Over the last 40 years there have been a lot of books, foods, music and general experiences I’ve written off. Since I tend to be very…um…emphatic about my feelings it can backfire hugely. I call it the Asparagus Principle, in honour of the first time this happened.
I declared all through my childhood that asparagus was nasty, that it was evil and that it should be banned. Then I went to my mother-in-law’s farm where I was served a meal of roast beef, other stuff I can’t remember and asparagus plucked fresh from the field and dropped into the pot. From that moment on I was an avowed asparagus lover to the place where I now consider it my favourite food, outpacing former top treats like pizza, lasagna and Rolos.
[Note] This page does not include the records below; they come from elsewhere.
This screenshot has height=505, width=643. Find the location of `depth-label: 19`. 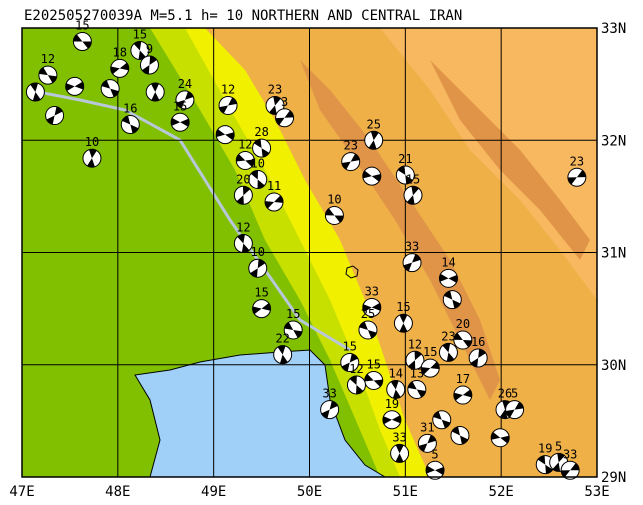

depth-label: 19 is located at coordinates (545, 449).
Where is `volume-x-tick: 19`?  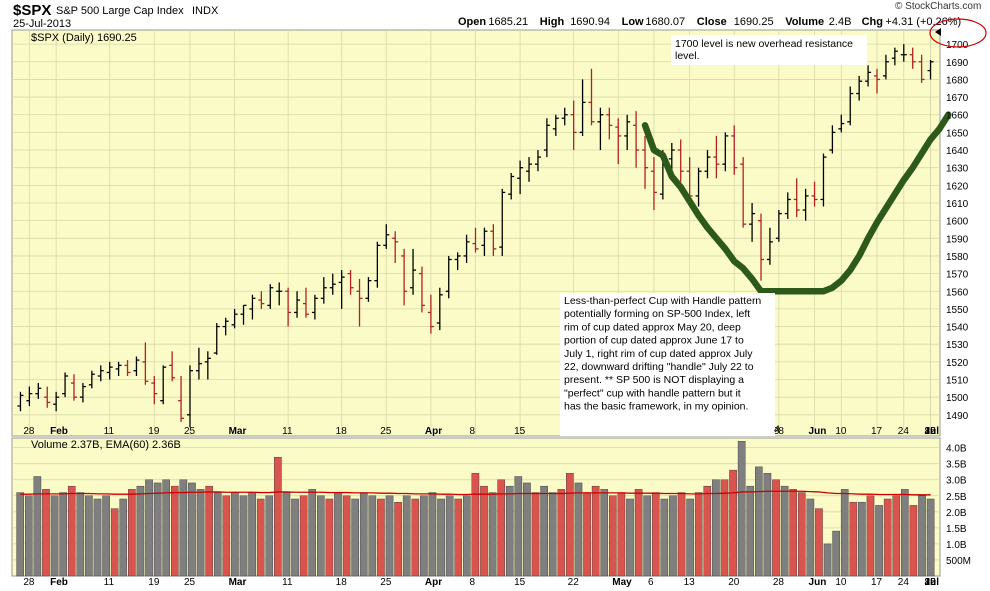
volume-x-tick: 19 is located at coordinates (154, 582).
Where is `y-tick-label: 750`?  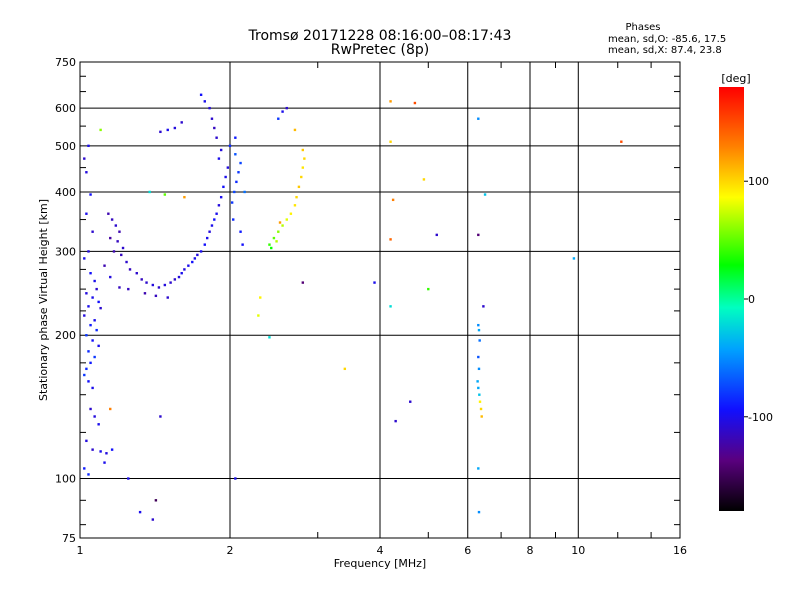 y-tick-label: 750 is located at coordinates (66, 62).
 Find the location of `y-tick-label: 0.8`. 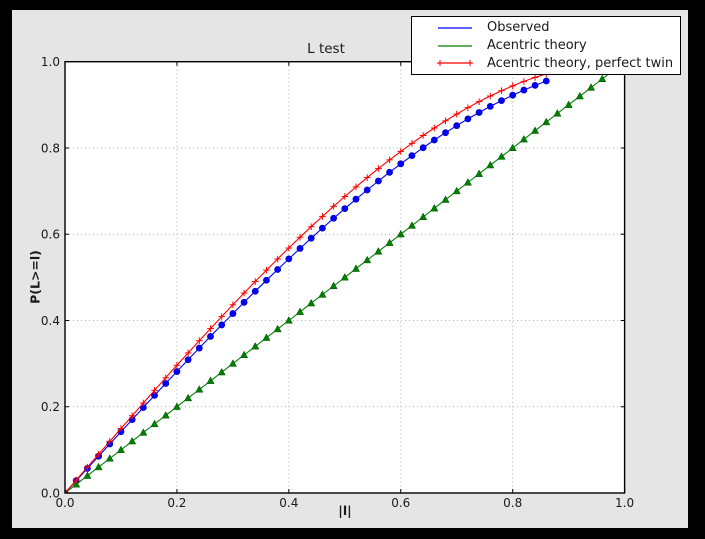

y-tick-label: 0.8 is located at coordinates (50, 148).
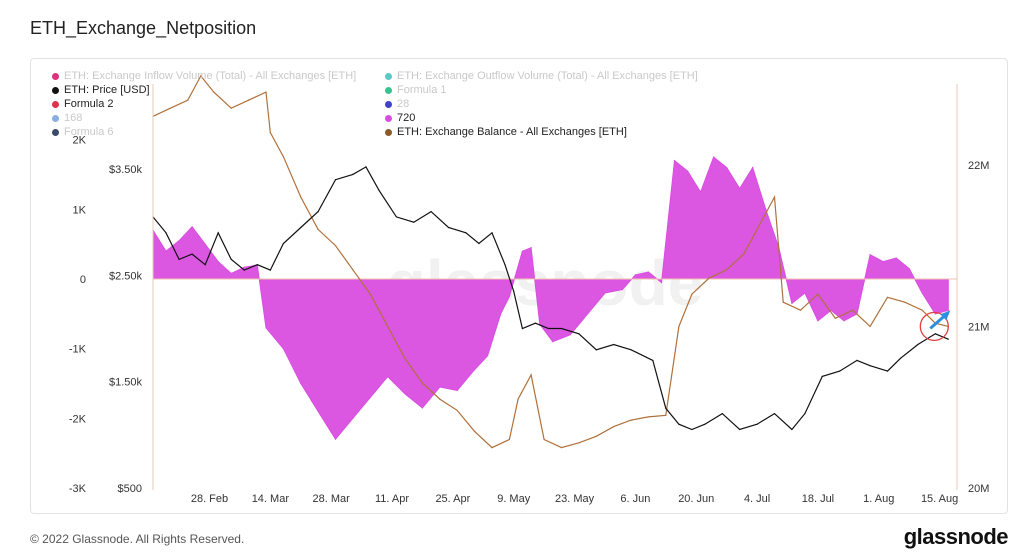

With that in mind I’ve decided that there are a few things to which I should probably apply the Asparagus Principle. These are things I’ve written off and in some cases loudly decried; things I now think deserve a second glance.
(You can always tell, by the way, when my brain isn’t fully switched on by the fact that I write in list form. Lists are my brain’s way of taking a segue break.)
- Steampunk My first exposure to steampunk was in a videogame I played several years ago. I found it to be incredibly unappealing and thought it was unique to the game itself. (I’m kicking myself that I can’t remember which game it was, because now I’m in the mood to play it again. Is Rise Of Nations a game? Note to self: Google this…) Steampunk then began showing up in movies that sucked (Wild Wild West; League of Extraordinary Gentlemen; Sherlock Holmes) and countless novels that also seem as though they would suck too. Then yesterday my friend Mandi reviewed Boneshaker for our book review blog and all of a sudden I find myself inching closer to giving Steampunk another go.
- George Jones Now that he’s passed beyond the veil and everyone is recounting their George Jones Memories I feel as if perhaps I should look further into his catalog beyond He Stopped Loving Her Today. As a night owl who came up in the 80s and 90s I saw a lot of those commercials for Time Life album compilations. For those of you who have no idea what I’m talking about, they’d have these three-minute ads on late at night for mail-order record albums (later, CDs) that had all the hits on there. The titles of the songs would scroll by in a chyron. You, the viewer, would see favourites and think “Oh, I really love that song!” Keep in mind this was well before iPods and MP3s. Music was something you had to actively seek out–either on the radio or in the record shop. Unless you made mixed tapes–one of my favourite hobbies–by hovering over the radio and collecting whatever song struck your fancy you really only heard a song when it was played by forces you couldn’t control. These record compilations were some of the most tempting fruits ever to dangle from the tree of television advertising. The worm in the apple, however, was that every third or fourth song would have just one tiny snippet played. Instant earworms were born this way. To this day there are a good thirty or forty songs to which I only know one line, thanks to these commercials. For years–until I moved to Tennessee–one of those songs was He Stopped Loving Her Today. The only part I knew was, well, “He stopped loving her today”. That stuck in my brain alongside “Daddy sang bass, Mama sang Tenor”, selections from Zamfir, Master Of The Pan Flute and the egregious Red Sovine. ”Red Sovine’s as much a part of truckin’ as CB-in’ an’ hot cawfeee!” Needless to say I’ve born a grudge against George Jones for years, for something that isn’t his fault, really.
There are other things I should put on this list, especially since any bulleted list should really have at least three points. But I got so carried away thinking about those compilation ads that I’ve run out of words. Maybe I should do a whole blog series on Remembrances Of Things Past. (Or is it passed? I can never remember, ironically.)